Source code for madmom.features.chords

# encoding: utf-8
"""
This module contains chord recognition related functionality.

"""
from __future__ import absolute_import, division, print_function

import numpy as np

from functools import partial
from madmom.processors import SequentialProcessor


# dtype for numpy structured arrays that contain chord segments
CHORD_DTYPE = [('start', np.float), ('end', np.float), ('label', 'U32')]


[docs]def load_chords(filename):
    """
    Load labelled chord segments from a file.
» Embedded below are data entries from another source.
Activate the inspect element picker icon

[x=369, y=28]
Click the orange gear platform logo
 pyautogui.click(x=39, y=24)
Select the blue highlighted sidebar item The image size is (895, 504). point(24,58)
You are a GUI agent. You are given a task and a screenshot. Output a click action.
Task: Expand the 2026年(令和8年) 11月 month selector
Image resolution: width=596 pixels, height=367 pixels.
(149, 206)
Chord segments must follow
    the following format, one chord label per line:

    <start_time> <end_time> <chord_label>

    All times should be given in seconds.

    Parameters
    ----------
    filename : str or file handle
        File containing the segments

    Returns
    -------
    numpy structured array
        Structured array with columns 'start', 'end', and 'label', containing
        the start time, end time, and segment label respectively

    Notes
    -----
    Segment files cannot contain comments, because e.g. chord annotations
    can contain the '#' character! The maximum label length is 32 characters.

    """
    return np.loadtxt(filename, comments=None, ndmin=1, dtype=CHORD_DTYPE,
                      converters={2: lambda x: x.decode()})
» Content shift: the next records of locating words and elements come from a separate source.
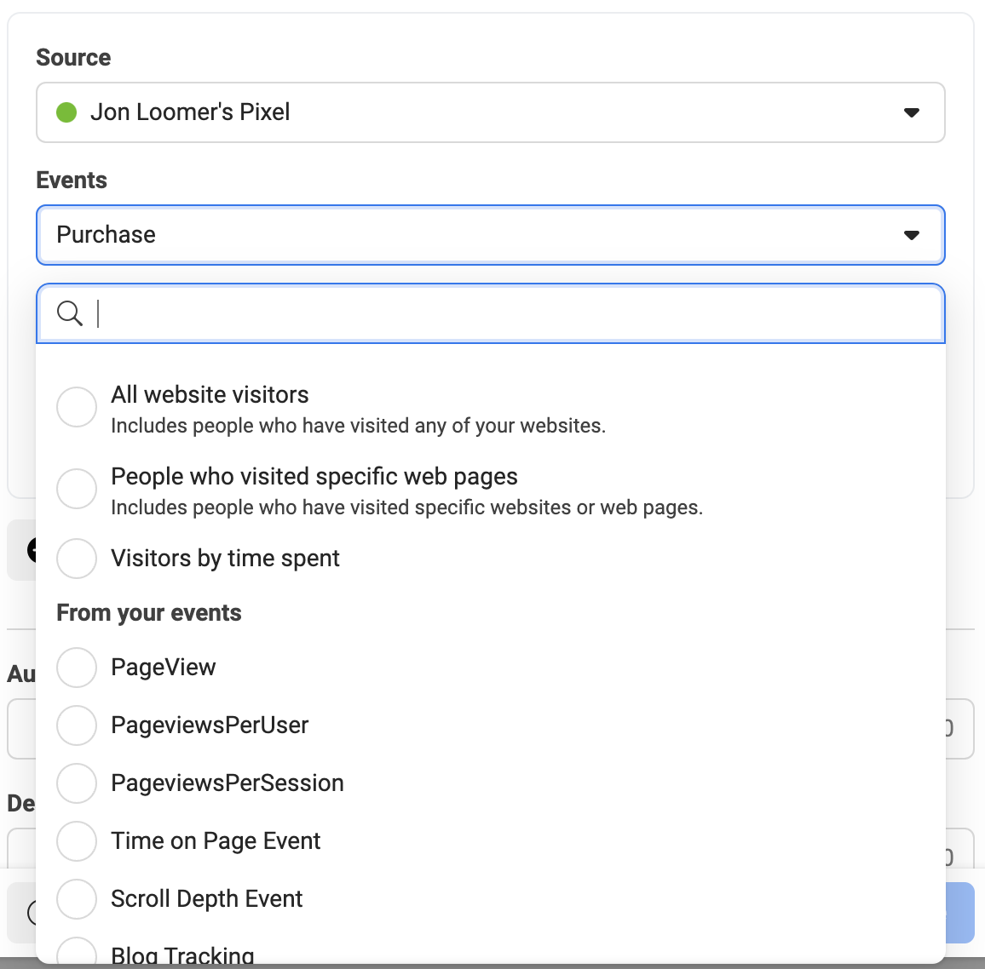The height and width of the screenshot is (969, 985).
Task: Open the Jon Loomer's Pixel source selector
Action: (x=491, y=112)
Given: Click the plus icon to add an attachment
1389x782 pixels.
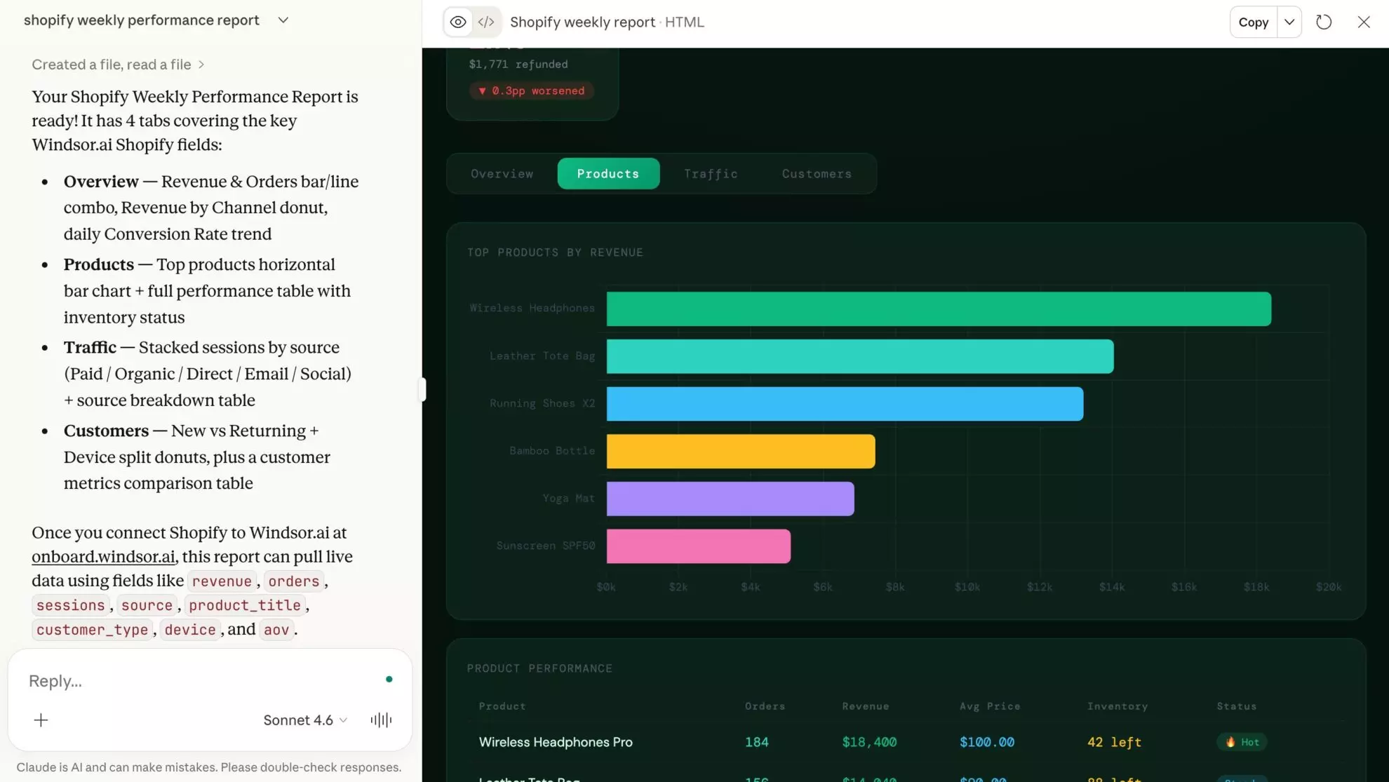Looking at the screenshot, I should (x=41, y=720).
[docs]def write_chords(chords, filename):
    """
    Write chord segments to a file.

    Parameters
    ----------
    chords : numpy structured array
        Chord segments, one per row (column definition see notes).
    filename : str or file handle
        Output filename or handle

    Returns
    -------
    numpy structured array
        Chord segments.

    Notes
    -----
    Chords are represented as numpy structured array with three named columns:
    'start' contains the start time in seconds, 'end' the end time in seconds,
    and 'label' the chord label.

    """
    np.savetxt(filename, chords, fmt=['%.3f', '%.3f', '%s'], delimiter='\t')
    return chords


[docs]def majmin_targets_to_chord_labels(targets, fps):
    """
    Converts a series of major/minor chord targets to human readable chord
    labels. Targets are assumed to be spaced equidistant in time as defined
    by the `fps` parameter (each target represents one 'frame').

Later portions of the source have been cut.